For marketing, there’s just so many ways to do it. Read on for a non-exhaustive list just to give you some sales and marketing ideas.

Tip 3: Content Marketing

Content marketing is a great way to get attention. It just takes you writing informative articles full of facts and data — things that people actually find interesting to get the story out there.

My favorite example of this is OkCupid. They were able to grow their user base massively just by using statistics about dating from their user base.

The most extreme version of this that I saw with my own eyes while I was a partner at YCombinator was actually a startup called YourMechanic, which made tens of thousands of blog posts about every possible thing that could go wrong with your car. All of it led back to their homepage, which is a marketplace for car mechanics. I’m pretty sure they got thousands of leads per day just because of that. This leads actually perfectly into the next section, which is basically SEO or search engine optimization.

Tip 4: SEO

If the internet is one brain and you can show up top-of-mind when the brain is looking for info about something, it translates into many, many new customers for you basically for free, sometimes enough to build a billion dollar startup.

The craziest example that I saw is Zapier. Zapier was a YC company that built a fundamental piece of what we now call no-code and low-code. It lets every possible cloud service work with every other one, and the approach was really simple: make a connector for every possible website connecting to every other one. Say, for example, you want to connect Gmail to Airtable or Trello to Slack. The cloud is growing so quickly. There are so many people trying to figure out how to get these tools to work together, and when they search for it on Google, they found Zapier.

Today Zapier is worth more than a rumored $4 billion. I suspect a good chunk of it is connecting the highest intent thing in the world — a Google search — to their service and then just having highly ranked pages that took many years to become top of that search engine. This is the most dramatic form of winning the internet I have ever seen.

Now, if you can’t win the internet, sometimes you can buy it, i.e, Google ads. You could also call this strategy search engine marketing (SEM).

My wife actually worked at Google for a few years as an ad optimizer in their operations team, and the craziest story I remember hearing from her was that some of her clients were literally optimizing ads for colonic kits (i.e., colon cleansing). Some of these optimized ads started off as tiny operations, maybe $100 to $1,000 a month, and as the companies made profit, they reinvested in online ads to get to as much as a million or $10 million a month in revenue.

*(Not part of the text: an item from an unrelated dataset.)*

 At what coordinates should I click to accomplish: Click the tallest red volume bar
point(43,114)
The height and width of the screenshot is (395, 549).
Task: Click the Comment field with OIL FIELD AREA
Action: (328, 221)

It sounded crazy to me at the time, but now I realize that’s actually relatively common to reinvest. There are actually a lot of ways that you can reinvest your profits in SEM. If you can buy ads and make more money from them than you paid for them, it’s a powerful engine for growth. It’s not that common, but it still does happen.

Tip 5: Influencers

We can’t talk about marketing without thinking about social media. Both social media ads and social media influencers are an amazing way to get customers. There are too many examples to name really, but think of almost any D2C brand that rose up over the past few years. You’ll see that they did it on the back of Facebook, Instagram, Snapchat or even Twitter. Just look at what Rihanna was able to do with her brand, Fenty, or what Ryan Reynolds was able to do with Aviation Gin.

Now, for more resources, I recommend that you follow Nik Sharma on Twitter. He’s a wealth of knowledge when it comes to working with influencers and leveraging social media to actually build a great brand.

Tip 6: Partnerships

Finally, we can’t talk about how to grow without thinking about partnerships and business development. Probably the most famous example of this was actually Microsoft with IBM. Somehow Bill Gates got IBM to choose MS-DOS to be licensed as the operating system for their new personal computer, the IBM PC — that choice alone literally made Microsoft. Today, it remains one of the most durable cash cows for that tech giant, one that set them up even for success with Microsoft Office and productivity software.

This isn’t a complete list of ways to grow your startup, but I hope that it gives you a good sense of where to start.